- _STORED DATA_
--*--
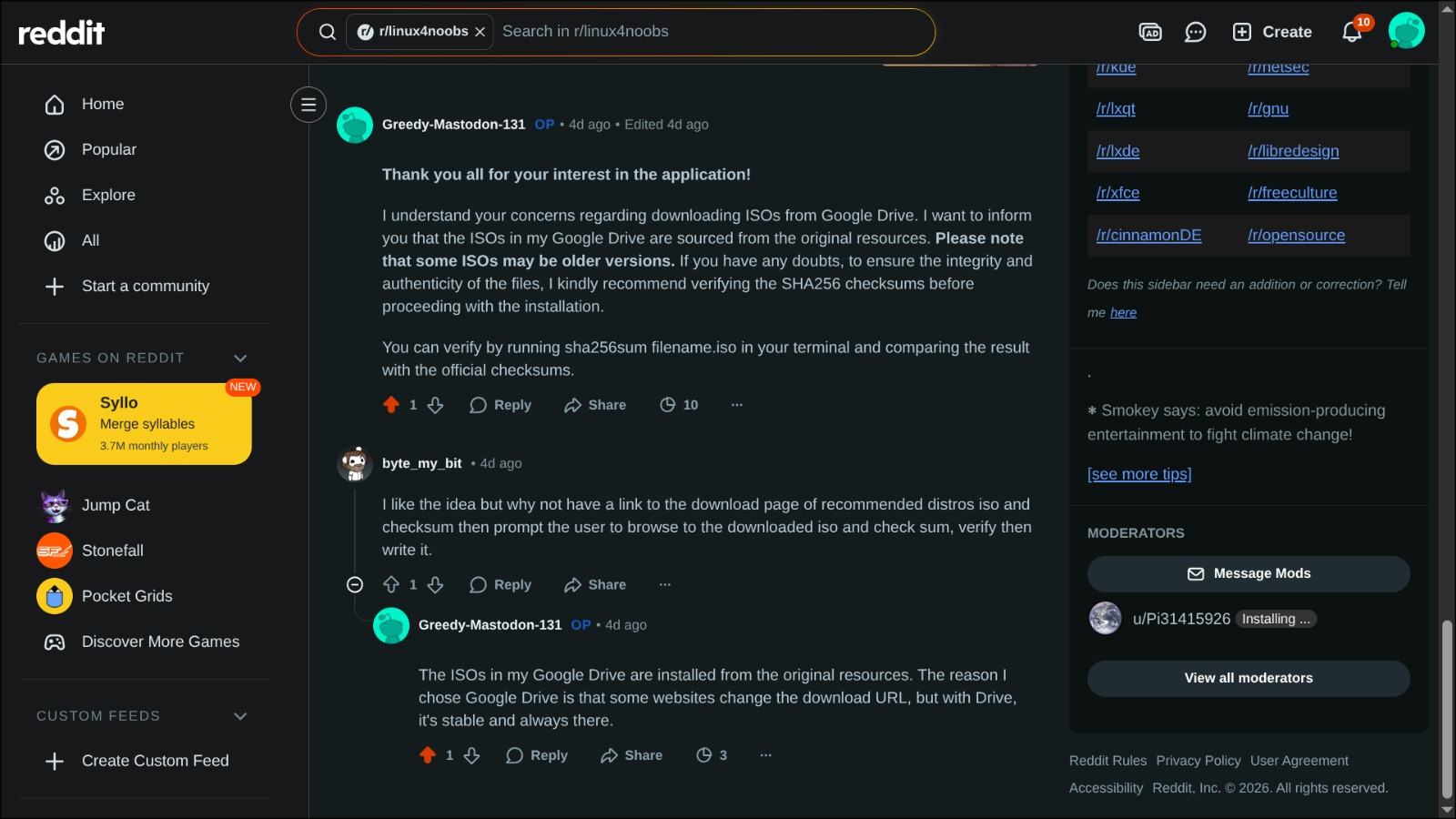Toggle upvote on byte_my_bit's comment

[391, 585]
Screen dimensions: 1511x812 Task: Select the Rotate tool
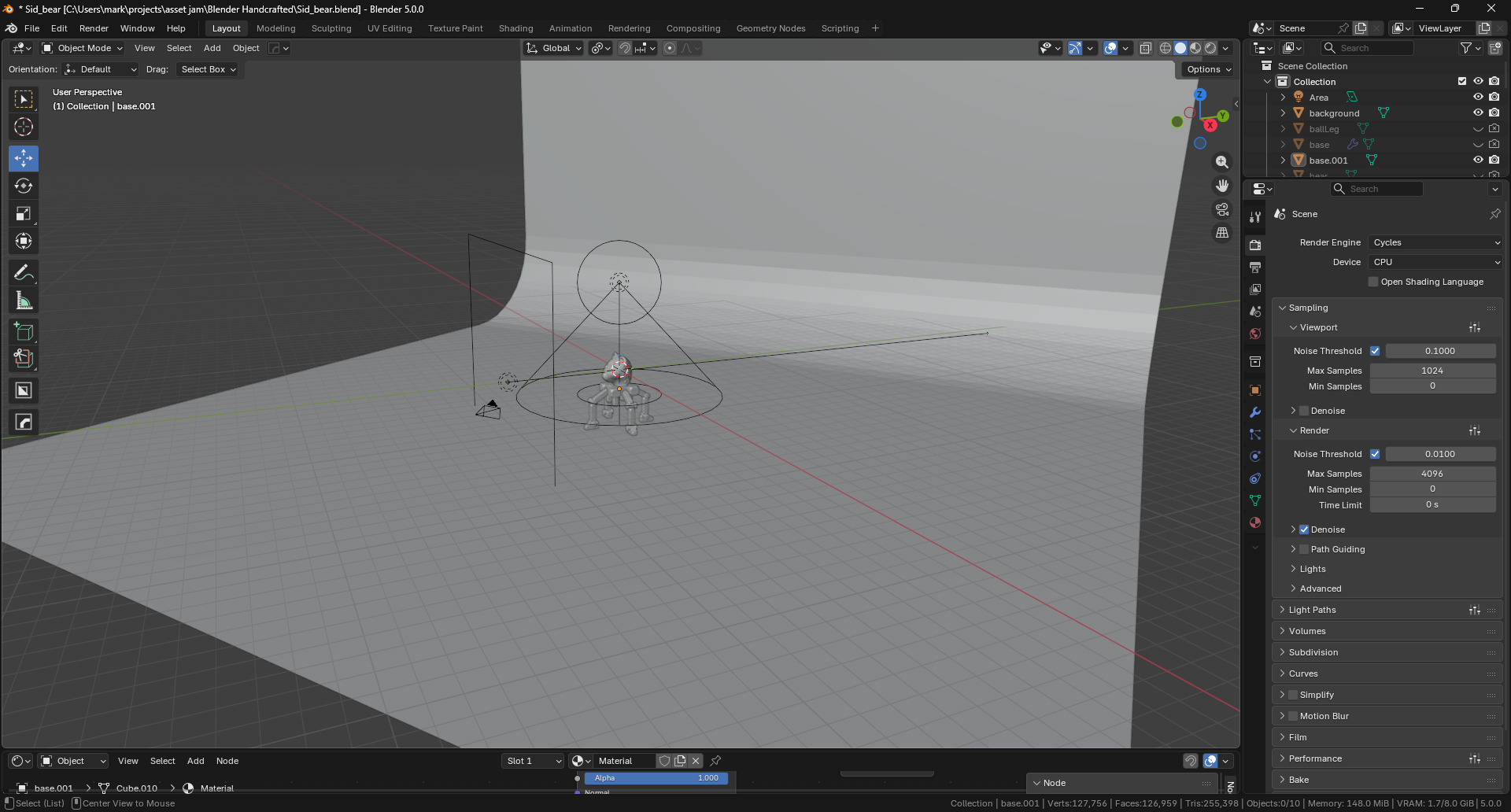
--*--
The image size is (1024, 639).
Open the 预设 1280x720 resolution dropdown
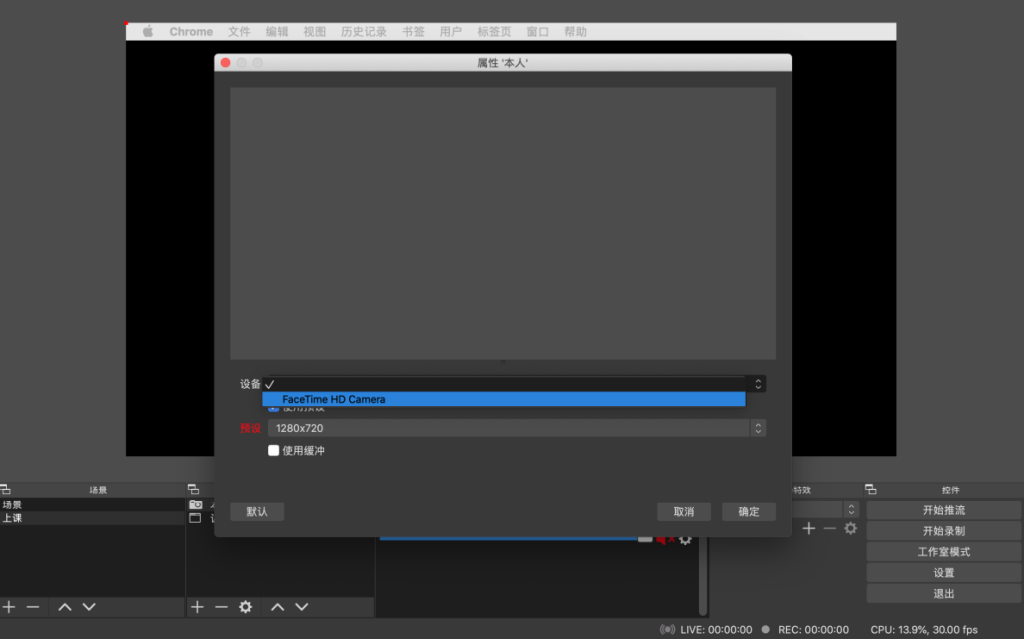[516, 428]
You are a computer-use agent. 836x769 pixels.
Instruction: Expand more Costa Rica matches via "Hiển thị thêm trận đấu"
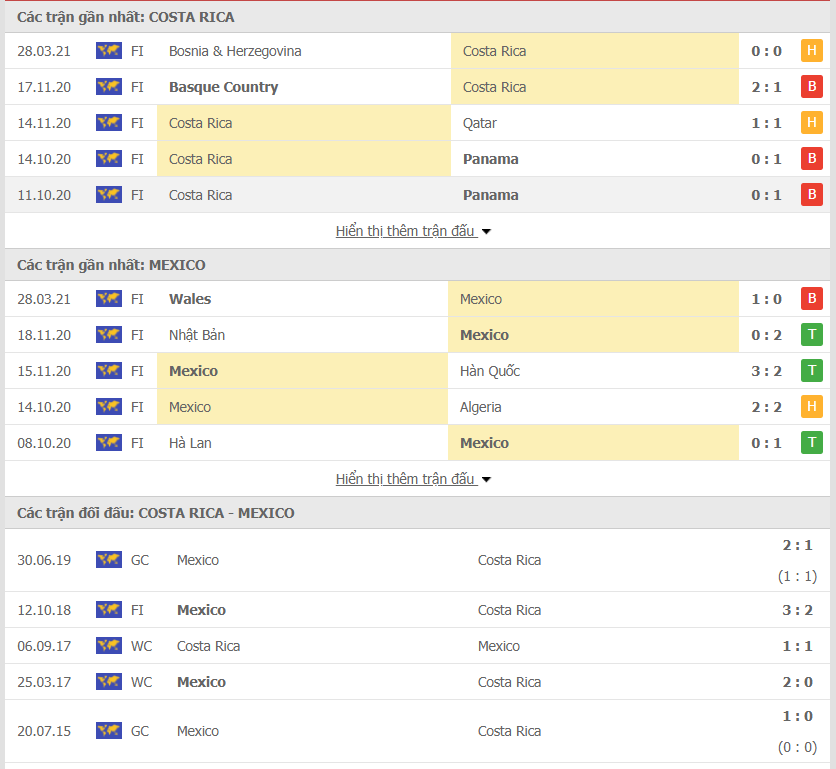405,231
--*--
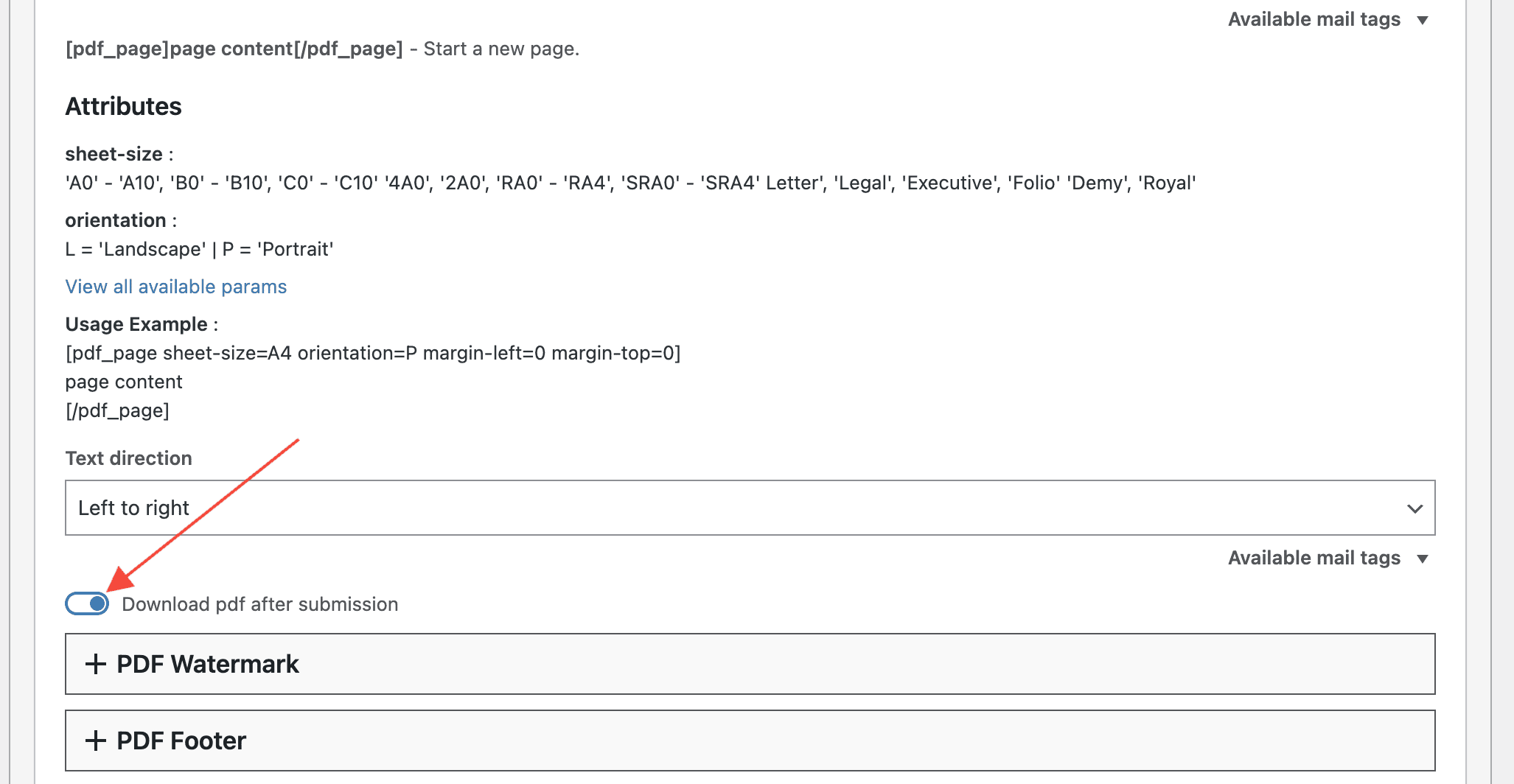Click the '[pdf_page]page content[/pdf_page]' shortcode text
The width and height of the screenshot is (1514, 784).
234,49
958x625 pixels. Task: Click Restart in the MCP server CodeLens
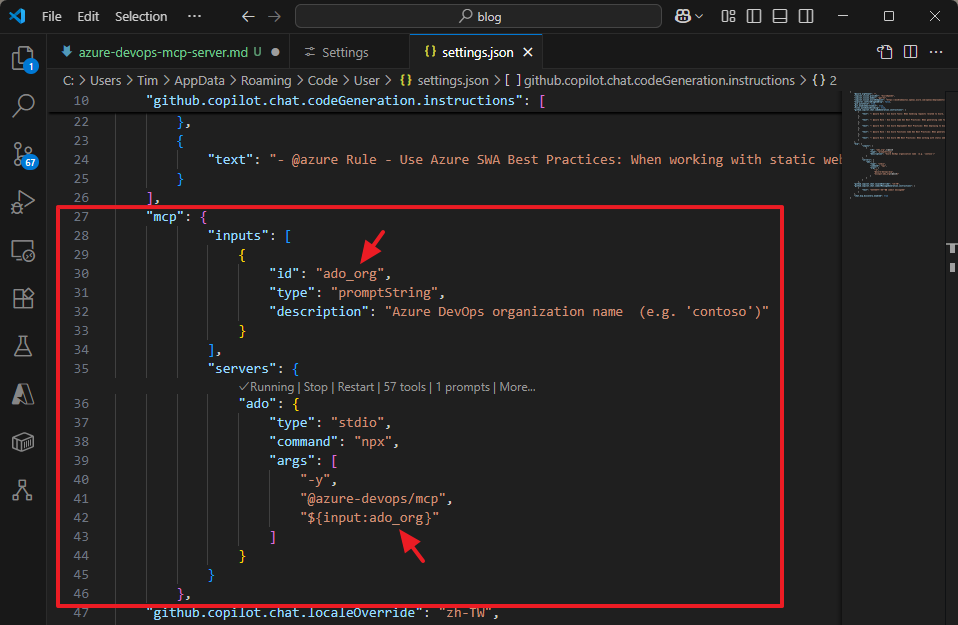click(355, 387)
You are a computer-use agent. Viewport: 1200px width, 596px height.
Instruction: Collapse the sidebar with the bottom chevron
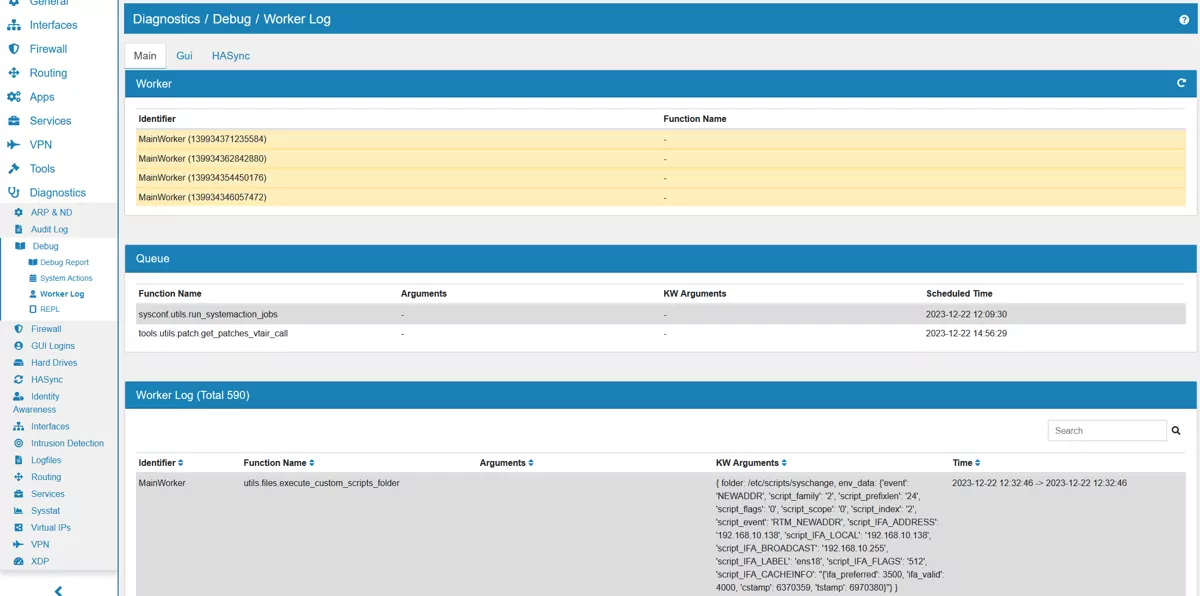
--*--
- _YOUR GOAL_
Starting at the line that has "You are a computer-use agent. Viewport: 1200px" and ending at the line that has "Instruction: Collapse the", please write out the lines above exactly, leaving out all others.

- _REPLY TO THE EXERCISE_
You are a computer-use agent. Viewport: 1200px width, 596px height.
Instruction: Collapse the sidebar with the bottom chevron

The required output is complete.